Collected data entries

*** Begin section ***

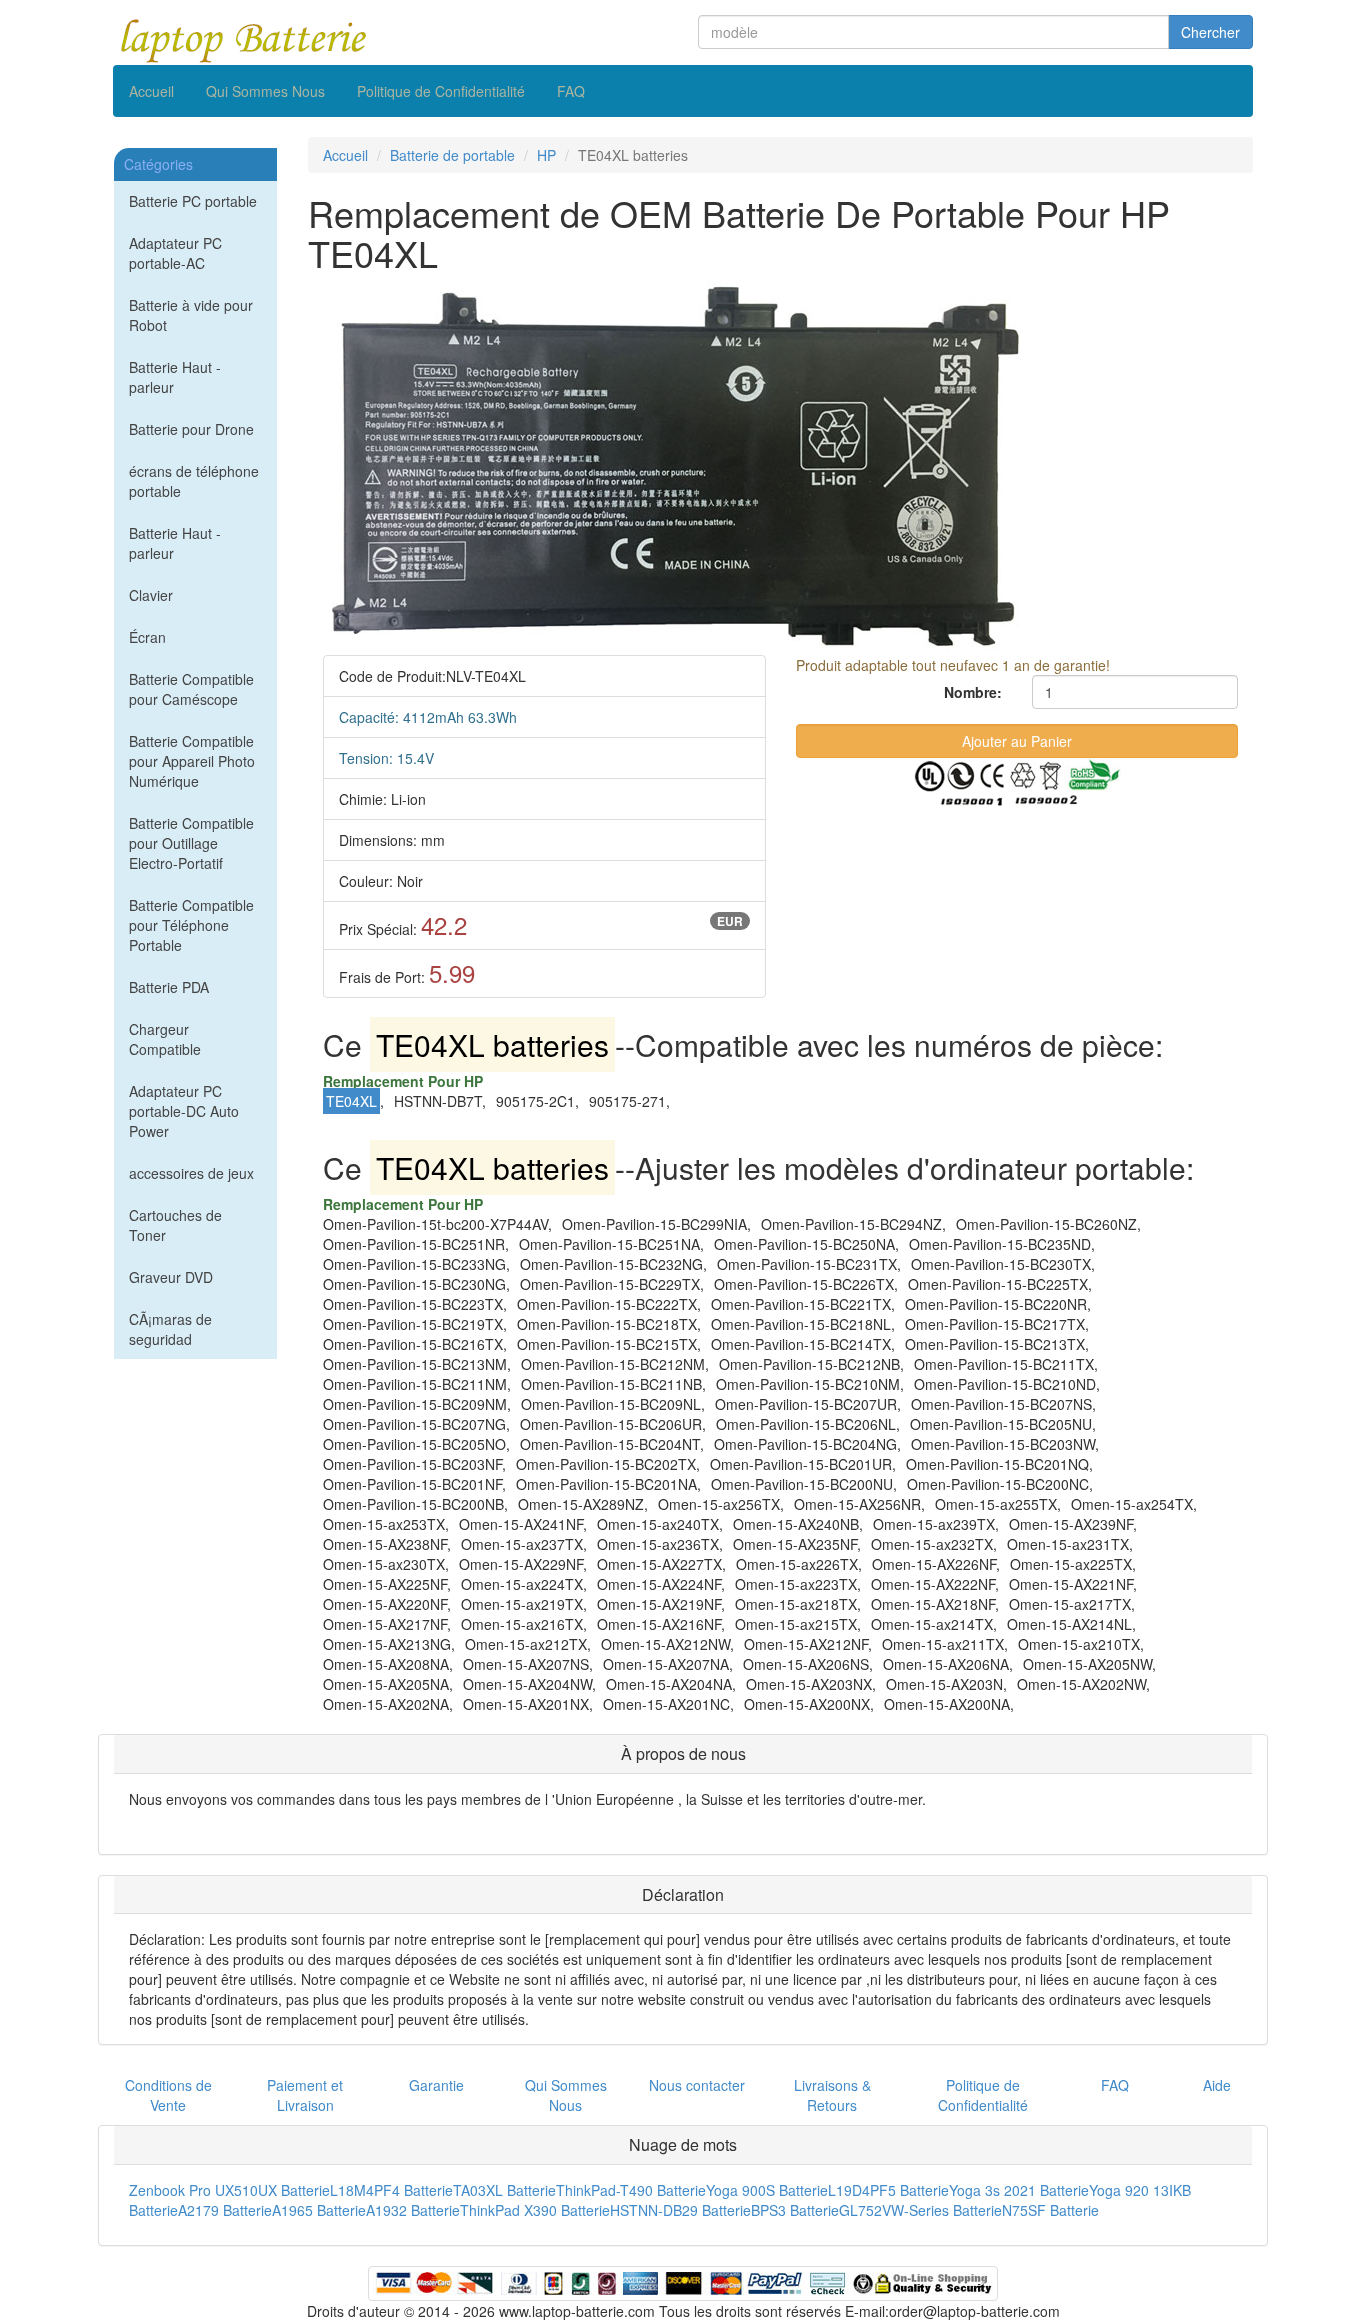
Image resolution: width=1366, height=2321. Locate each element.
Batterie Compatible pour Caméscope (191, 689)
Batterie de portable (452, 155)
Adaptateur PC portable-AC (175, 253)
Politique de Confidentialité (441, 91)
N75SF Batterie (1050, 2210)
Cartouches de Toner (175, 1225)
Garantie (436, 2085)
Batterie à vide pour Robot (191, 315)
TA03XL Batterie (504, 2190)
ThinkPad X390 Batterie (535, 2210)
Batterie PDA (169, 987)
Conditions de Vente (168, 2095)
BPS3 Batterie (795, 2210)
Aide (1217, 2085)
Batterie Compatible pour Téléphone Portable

*** End section ***

▶ _WORK ITEM_
Extract the lines above from the one containing "Batterie à vide pour Robot (191, 315)" to the last line, both included, exactly as written.

▶ _EXPECTED ANSWER_
Batterie à vide pour Robot (191, 315)
TA03XL Batterie (504, 2190)
ThinkPad X390 Batterie (535, 2210)
Batterie PDA (169, 987)
Conditions de Vente (168, 2095)
BPS3 Batterie (795, 2210)
Aide (1217, 2085)
Batterie Compatible pour Téléphone Portable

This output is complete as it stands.